Entries showing where items appear
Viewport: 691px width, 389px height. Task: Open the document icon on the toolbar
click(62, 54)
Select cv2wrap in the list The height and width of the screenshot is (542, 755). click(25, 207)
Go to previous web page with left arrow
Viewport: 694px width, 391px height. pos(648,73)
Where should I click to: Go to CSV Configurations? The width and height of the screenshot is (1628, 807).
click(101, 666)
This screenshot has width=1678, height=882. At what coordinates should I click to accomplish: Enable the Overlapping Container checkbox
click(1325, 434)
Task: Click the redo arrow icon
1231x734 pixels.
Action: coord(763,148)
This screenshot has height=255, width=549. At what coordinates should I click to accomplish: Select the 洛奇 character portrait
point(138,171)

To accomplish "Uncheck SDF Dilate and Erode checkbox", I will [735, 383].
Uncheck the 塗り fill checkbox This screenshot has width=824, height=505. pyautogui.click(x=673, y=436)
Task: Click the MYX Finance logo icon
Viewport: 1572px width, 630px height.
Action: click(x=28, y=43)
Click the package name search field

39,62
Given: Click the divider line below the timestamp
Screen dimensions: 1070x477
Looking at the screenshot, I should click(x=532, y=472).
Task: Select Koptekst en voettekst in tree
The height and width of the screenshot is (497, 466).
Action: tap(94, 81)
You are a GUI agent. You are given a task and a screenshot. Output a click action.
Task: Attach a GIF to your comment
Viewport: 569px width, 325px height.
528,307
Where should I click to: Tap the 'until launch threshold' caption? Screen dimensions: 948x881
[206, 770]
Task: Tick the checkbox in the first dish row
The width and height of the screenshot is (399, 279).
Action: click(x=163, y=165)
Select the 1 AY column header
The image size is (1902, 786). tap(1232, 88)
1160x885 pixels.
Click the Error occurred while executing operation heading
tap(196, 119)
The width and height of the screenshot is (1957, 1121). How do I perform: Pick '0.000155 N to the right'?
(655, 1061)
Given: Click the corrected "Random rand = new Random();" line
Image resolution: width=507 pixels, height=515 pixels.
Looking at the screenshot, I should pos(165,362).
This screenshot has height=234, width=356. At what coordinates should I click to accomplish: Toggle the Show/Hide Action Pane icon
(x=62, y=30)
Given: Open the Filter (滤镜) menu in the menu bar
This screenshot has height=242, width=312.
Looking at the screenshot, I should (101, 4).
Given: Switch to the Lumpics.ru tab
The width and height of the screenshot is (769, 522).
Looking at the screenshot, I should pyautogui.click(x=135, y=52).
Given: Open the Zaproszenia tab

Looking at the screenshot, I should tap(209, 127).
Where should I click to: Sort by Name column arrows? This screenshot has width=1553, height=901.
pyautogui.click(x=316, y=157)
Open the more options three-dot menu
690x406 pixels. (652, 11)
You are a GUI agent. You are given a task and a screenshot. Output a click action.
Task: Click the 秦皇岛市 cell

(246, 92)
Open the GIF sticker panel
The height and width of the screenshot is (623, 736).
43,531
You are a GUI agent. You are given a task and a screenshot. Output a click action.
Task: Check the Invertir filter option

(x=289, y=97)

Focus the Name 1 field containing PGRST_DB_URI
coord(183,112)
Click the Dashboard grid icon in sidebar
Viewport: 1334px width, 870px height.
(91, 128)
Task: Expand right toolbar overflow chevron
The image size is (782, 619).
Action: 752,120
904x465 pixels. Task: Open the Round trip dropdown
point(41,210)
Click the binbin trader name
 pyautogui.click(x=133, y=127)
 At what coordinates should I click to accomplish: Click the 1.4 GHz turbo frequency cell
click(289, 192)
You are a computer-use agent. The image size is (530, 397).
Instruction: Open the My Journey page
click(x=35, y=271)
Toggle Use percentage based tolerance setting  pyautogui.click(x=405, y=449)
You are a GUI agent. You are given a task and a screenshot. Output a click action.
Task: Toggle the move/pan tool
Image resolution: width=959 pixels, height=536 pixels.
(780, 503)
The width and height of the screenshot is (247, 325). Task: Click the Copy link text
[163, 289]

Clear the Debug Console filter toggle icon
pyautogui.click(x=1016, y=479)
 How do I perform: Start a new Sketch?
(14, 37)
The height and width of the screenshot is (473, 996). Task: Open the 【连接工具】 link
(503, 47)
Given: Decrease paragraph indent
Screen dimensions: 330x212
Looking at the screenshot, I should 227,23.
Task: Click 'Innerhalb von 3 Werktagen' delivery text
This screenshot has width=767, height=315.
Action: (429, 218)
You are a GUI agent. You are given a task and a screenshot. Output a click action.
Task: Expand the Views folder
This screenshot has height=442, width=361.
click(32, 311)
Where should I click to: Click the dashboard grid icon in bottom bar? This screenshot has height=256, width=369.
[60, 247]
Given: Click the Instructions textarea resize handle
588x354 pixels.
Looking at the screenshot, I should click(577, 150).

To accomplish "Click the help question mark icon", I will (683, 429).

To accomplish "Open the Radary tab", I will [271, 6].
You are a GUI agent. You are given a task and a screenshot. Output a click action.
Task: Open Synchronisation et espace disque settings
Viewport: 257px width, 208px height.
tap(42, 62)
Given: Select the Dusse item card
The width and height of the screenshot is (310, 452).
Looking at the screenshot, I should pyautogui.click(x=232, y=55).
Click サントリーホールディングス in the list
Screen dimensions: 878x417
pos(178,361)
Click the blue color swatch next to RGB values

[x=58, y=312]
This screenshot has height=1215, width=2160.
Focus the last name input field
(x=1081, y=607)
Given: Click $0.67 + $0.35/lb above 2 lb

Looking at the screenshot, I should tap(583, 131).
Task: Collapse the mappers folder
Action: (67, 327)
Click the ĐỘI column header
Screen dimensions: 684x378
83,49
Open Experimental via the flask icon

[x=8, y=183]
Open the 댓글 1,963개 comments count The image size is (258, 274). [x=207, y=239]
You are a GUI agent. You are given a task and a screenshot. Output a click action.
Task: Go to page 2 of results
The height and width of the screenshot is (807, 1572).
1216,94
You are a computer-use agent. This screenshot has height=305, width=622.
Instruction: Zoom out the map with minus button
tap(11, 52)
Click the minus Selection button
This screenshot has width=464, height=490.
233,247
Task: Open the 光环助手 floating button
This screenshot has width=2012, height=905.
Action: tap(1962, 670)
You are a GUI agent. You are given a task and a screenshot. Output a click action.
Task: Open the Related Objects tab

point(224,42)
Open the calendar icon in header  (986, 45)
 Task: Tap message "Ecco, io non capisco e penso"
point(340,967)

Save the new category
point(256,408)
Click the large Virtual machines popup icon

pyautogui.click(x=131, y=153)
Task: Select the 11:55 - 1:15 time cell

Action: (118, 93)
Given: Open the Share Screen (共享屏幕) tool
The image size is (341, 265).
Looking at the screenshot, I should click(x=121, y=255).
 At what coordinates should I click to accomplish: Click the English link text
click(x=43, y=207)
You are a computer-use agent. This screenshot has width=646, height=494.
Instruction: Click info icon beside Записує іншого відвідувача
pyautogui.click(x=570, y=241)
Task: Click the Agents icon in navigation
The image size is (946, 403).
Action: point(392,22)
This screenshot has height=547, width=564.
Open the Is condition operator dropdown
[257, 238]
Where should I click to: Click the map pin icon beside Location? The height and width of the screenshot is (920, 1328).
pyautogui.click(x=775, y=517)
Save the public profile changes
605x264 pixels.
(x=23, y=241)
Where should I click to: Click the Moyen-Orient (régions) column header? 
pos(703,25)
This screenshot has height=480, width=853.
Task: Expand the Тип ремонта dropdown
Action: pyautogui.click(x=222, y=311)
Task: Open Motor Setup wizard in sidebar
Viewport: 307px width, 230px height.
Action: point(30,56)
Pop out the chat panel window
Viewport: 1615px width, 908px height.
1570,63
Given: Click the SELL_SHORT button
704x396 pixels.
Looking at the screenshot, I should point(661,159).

▶ [Written request]: Give the entries as a numbered list, beginning with the line that contains "has height=305, width=622." and continuing through the line that contains "Action: tap(1962, 670)". Leave out any blank lines.

▶ [Full output]:
1. You are a computer-use agent. This screenshot has height=305, width=622.
2. Instruction: Zoom out the map with minus button
3. tap(11, 52)
4. Click the minus Selection button
5. This screenshot has width=464, height=490.
6. 233,247
7. Task: Open the 光环助手 floating button
8. This screenshot has width=2012, height=905.
9. Action: tap(1962, 670)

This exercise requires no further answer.